Some people love breakfast.  Other people only eat breakfast because they know they are supposed to and they know that if they don’t, they will inhale an entire table’s worth of food for lunch.  I put myself in the second category.  I never feel hungry in the morning and, consequently, I eat one of the same three things every single day.  Having a rotation of three things is actually fairly recent.  Up until this year, I ate a Luna bar every day for nine years.  Nine years.  Now I alternate with thrilling things like yogurt and cereal.

Sweet scones are all well and good but how about a savory scone?  I made these with a combination of dill and aged Cheddar but there are many other combos that would work.  Roasted red pepper and feta, scallion and chèvre, thyme and Gruyère all sound good to me.  I like the idea of serving these with some soup on a fall day in addition to offering them to friends for breakfast.
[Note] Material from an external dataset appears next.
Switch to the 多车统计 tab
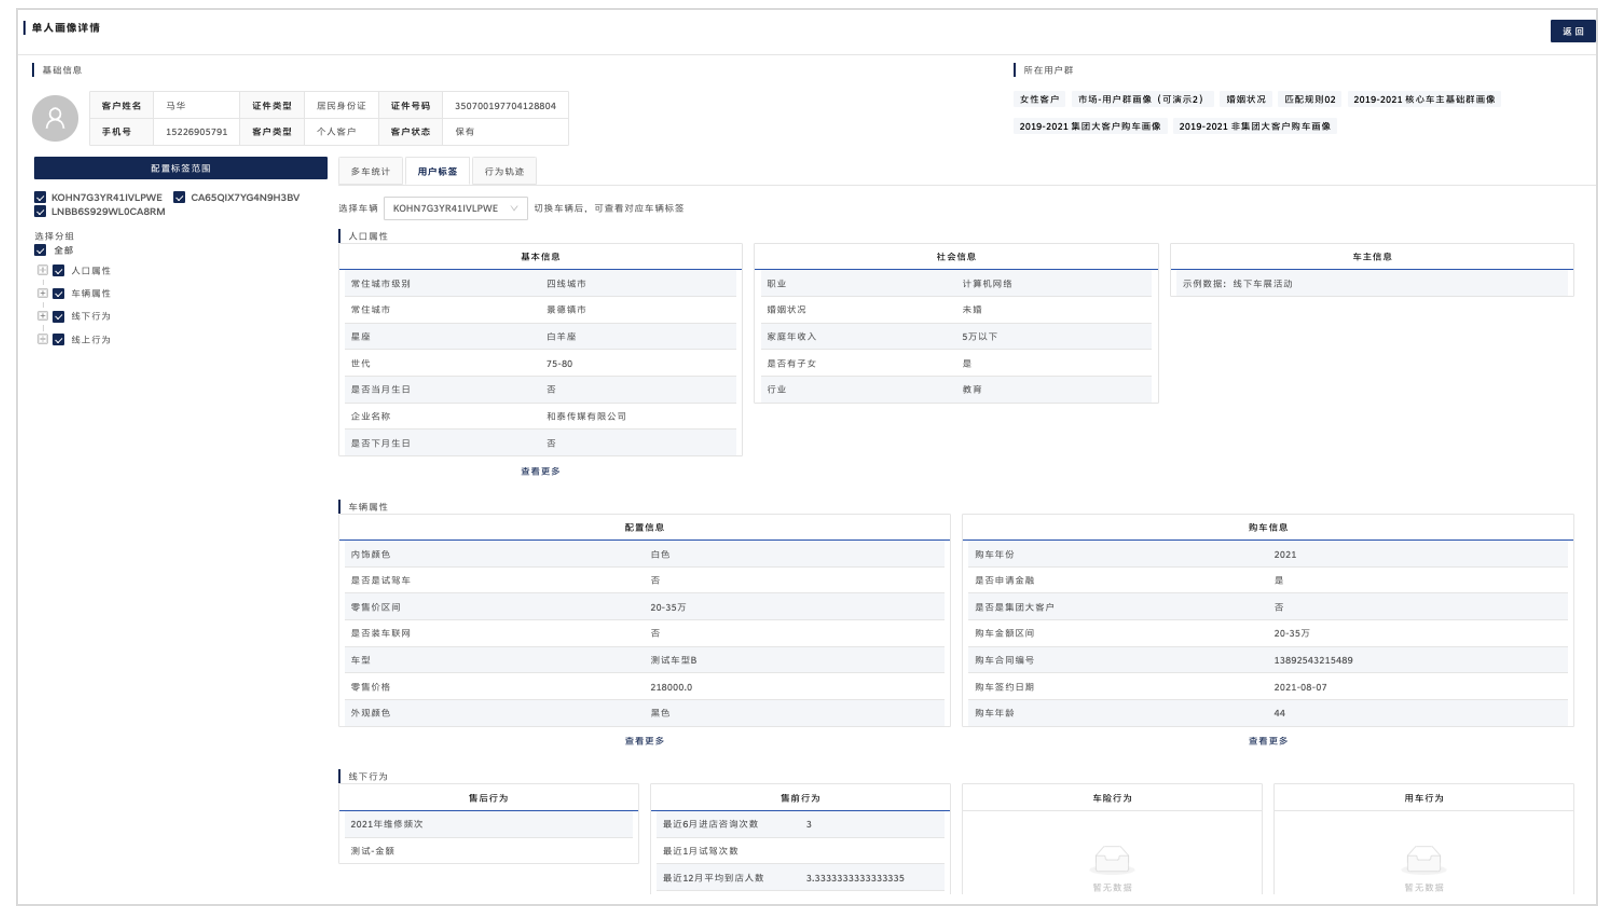point(370,171)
For this basic recipe, you use a (homemade) scone mix.  After I made the blueberry ones, I had just enough left over for another batch.  I kept the mix in the refrigerator and was so happy to have some on hand so I could make treats for my guests.

Scones previously on Dana Treat:
Almond Praline Scones, Classic Currant Scones|
One Year Ago:
Mint Filled Brownie Cupcakes
Two Years Ago:
Fresh Summer Rolls with Tofu

Savory Scones

Adapted from With Love & Butter
Makes 12 scones

For this recipe, you will need approximately half the Scone Mix.  Or if you want, you can double the Savory Scones and freeze half of them.  Lots of options.

4½ cups Scone Mix
½ cup coarsely grated Cheddar cheese
¼ cup chopped fresh dill
1 large shallot, chopped
½ tsp. freshly ground black pepper
1 cup buttermilk
½ cup cottage cheese

Preheat the oven to 375ºF with the rack in center position.  In a medium bowl, toss together the Scone Mix, cheese, dill, shallot, and pepper.  Drizzle the buttermilk over the surface and blob in the cottage cheese.  (DT: “Blob” is Holly’s word!)  Stir until mixed.  If the dough is too dry to stick together when pressed, add a bit more buttermilk.  You want to be able to make a nice firm shape.
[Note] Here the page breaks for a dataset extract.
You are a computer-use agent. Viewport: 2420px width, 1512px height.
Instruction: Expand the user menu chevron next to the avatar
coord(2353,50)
Turn the dough onto a lightly floured surface and pat into two disks about 1½-inches thick.  Cut each disk into 6 wedges and arrange 1-inch apart on a cookie sheet.  Bake in two batches if they don’t fit on one sheet.  Bake 15 minutes, rotate the pan, and bake another 10 to 15 minutes, until the scones are light brown on top and darker on the bottom, and no longer soft and doughy in the center.  When judging doneness, don’t rely on the color of the tops alone.  The tops can look quite light and undone while the bottoms are getting quite brown.

Scone Mix
4½ cups all-purpose flour
1 cup plus 2 tbsp. whole wheat flour
2 tbsp. sugar
1½ tbsp. baking powder
1¼ tsp. baking soda
¾ tsp. salt
2¾ sticks cold butter, sliced

Place all the ingredients except the butter in a large bowl and mix.

Fit your food processor with the steel knife blade.  Put half the butter in the bowl and top with half the dry ingredients.  Pulse until the butter is reduced to pearl-sized bits.  Don’t over process or it will turn into a dough, you want a dry mix.  Pour the processed mixture into another large empty bowl.  Repeat this process with the remaining dry ingredients and butter.  Be sure to break up any large lumps of butter and, when through, toss thoroughly with your fingers.

Transfer the scone mix to an airtight container and store it in the refrigerator for up to 2 months, or in the freezer for up to 6 months.